[Opening LISTED RECORDS section]

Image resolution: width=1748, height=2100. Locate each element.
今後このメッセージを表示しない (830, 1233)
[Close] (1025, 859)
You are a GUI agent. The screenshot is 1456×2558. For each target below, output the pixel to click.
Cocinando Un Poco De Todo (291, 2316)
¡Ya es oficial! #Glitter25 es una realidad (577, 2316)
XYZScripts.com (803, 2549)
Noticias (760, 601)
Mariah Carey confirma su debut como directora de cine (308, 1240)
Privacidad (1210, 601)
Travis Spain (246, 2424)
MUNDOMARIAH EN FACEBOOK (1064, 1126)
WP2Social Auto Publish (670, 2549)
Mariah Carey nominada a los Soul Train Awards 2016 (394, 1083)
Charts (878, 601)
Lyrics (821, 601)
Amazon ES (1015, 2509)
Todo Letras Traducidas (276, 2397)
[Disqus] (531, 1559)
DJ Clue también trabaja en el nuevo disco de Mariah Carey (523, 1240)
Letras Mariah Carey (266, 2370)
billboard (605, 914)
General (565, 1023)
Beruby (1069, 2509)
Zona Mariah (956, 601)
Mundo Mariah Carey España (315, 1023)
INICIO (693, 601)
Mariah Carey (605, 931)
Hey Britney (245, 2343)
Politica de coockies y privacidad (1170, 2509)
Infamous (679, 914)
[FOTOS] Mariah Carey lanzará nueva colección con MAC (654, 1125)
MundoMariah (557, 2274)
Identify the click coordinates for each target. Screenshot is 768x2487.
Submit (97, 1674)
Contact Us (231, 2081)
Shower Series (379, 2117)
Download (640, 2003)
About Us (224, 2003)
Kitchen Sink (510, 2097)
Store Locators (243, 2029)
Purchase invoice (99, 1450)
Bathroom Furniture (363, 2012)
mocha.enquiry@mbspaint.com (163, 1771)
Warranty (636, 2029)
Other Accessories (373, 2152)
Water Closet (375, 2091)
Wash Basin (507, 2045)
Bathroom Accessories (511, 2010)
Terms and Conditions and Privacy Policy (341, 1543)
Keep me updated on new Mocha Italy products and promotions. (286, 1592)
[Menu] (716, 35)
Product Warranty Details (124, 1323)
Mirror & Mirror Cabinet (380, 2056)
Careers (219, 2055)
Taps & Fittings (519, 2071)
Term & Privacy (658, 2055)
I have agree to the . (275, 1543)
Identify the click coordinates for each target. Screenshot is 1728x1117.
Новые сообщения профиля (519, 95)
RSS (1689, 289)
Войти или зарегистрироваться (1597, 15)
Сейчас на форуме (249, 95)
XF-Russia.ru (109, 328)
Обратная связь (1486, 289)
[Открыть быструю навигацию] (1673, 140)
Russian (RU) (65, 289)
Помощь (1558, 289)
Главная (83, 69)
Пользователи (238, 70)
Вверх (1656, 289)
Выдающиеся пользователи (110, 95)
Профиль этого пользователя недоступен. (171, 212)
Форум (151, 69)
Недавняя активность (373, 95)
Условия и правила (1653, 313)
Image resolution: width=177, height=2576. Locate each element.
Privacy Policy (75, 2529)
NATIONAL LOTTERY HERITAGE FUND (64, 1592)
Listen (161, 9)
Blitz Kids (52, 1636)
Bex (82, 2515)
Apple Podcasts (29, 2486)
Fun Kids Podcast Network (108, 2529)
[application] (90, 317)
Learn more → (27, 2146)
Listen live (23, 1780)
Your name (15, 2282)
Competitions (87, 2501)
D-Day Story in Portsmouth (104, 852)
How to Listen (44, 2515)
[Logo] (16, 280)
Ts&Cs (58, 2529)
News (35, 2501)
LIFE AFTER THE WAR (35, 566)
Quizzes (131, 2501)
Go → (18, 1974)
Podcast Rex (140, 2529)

[Closing LISTED RECORDS section]

*PROBLEM DETAILS*. Please copy all of the data above exactly.

*WRITTEN ANSWER*.
Image resolution: width=1748, height=2100. Locate each element.
今後このメッセージを表示しない (830, 1233)
[Close] (1025, 859)
You are a GUI agent. The screenshot is 1456×2558. For each target below, output the pixel to click.
Cocinando Un Poco De Todo (291, 2316)
¡Ya es oficial! #Glitter25 es una realidad (577, 2316)
XYZScripts.com (803, 2549)
Noticias (760, 601)
Mariah Carey confirma su debut como directora de cine (308, 1240)
Privacidad (1210, 601)
Travis Spain (246, 2424)
MUNDOMARIAH EN FACEBOOK (1064, 1126)
WP2Social Auto Publish (670, 2549)
Mariah Carey nominada a los Soul Train Awards 2016 (394, 1083)
Charts (878, 601)
Lyrics (821, 601)
Amazon ES (1015, 2509)
Todo Letras Traducidas (276, 2397)
[Disqus] (531, 1559)
DJ Clue también trabaja en el nuevo disco de Mariah Carey (523, 1240)
Letras Mariah Carey (266, 2370)
billboard (605, 914)
General (565, 1023)
Beruby (1069, 2509)
Zona Mariah (956, 601)
Mundo Mariah Carey España (315, 1023)
INICIO (693, 601)
Mariah Carey (605, 931)
Hey Britney (245, 2343)
Politica de coockies y privacidad (1170, 2509)
Infamous (679, 914)
[FOTOS] Mariah Carey lanzará nueva colección con MAC (654, 1125)
MundoMariah (557, 2274)
Identify the click coordinates for each target. Screenshot is 768x2487.
Submit (97, 1674)
Contact Us (231, 2081)
Shower Series (379, 2117)
Download (640, 2003)
About Us (224, 2003)
Kitchen Sink (510, 2097)
Store Locators (243, 2029)
Purchase invoice (99, 1450)
Bathroom Furniture (363, 2012)
mocha.enquiry@mbspaint.com (163, 1771)
Warranty (636, 2029)
Other Accessories (373, 2152)
Water Closet (375, 2091)
Wash Basin (507, 2045)
Bathroom Accessories (511, 2010)
Terms and Conditions and Privacy Policy (341, 1543)
Keep me updated on new Mocha Italy products and promotions. (286, 1592)
[Menu] (716, 35)
Product Warranty Details (124, 1323)
Mirror & Mirror Cabinet (380, 2056)
Careers (219, 2055)
Taps & Fittings (519, 2071)
Term & Privacy (658, 2055)
I have agree to the . (275, 1543)
Identify the click coordinates for each target. Screenshot is 1728x1117.
Новые сообщения профиля (519, 95)
RSS (1689, 289)
Войти или зарегистрироваться (1597, 15)
Сейчас на форуме (249, 95)
XF-Russia.ru (109, 328)
Обратная связь (1486, 289)
[Открыть быструю навигацию] (1673, 140)
Russian (RU) (65, 289)
Помощь (1558, 289)
Главная (83, 69)
Пользователи (238, 70)
Вверх (1656, 289)
Выдающиеся пользователи (110, 95)
Профиль этого пользователя недоступен. (171, 212)
Форум (151, 69)
Недавняя активность (373, 95)
Условия и правила (1653, 313)
Image resolution: width=177, height=2576. Locate each element.
Privacy Policy (75, 2529)
NATIONAL LOTTERY HERITAGE FUND (64, 1592)
Listen (161, 9)
Blitz Kids (52, 1636)
Bex (82, 2515)
Apple Podcasts (29, 2486)
Fun Kids Podcast Network (108, 2529)
[application] (90, 317)
Learn more → (27, 2146)
Listen live (23, 1780)
Your name (15, 2282)
Competitions (87, 2501)
D-Day Story in Portsmouth (104, 852)
How to Listen (44, 2515)
[Logo] (16, 280)
Ts&Cs (58, 2529)
News (35, 2501)
LIFE AFTER THE WAR (35, 566)
Quizzes (131, 2501)
Go → (18, 1974)
Podcast Rex (140, 2529)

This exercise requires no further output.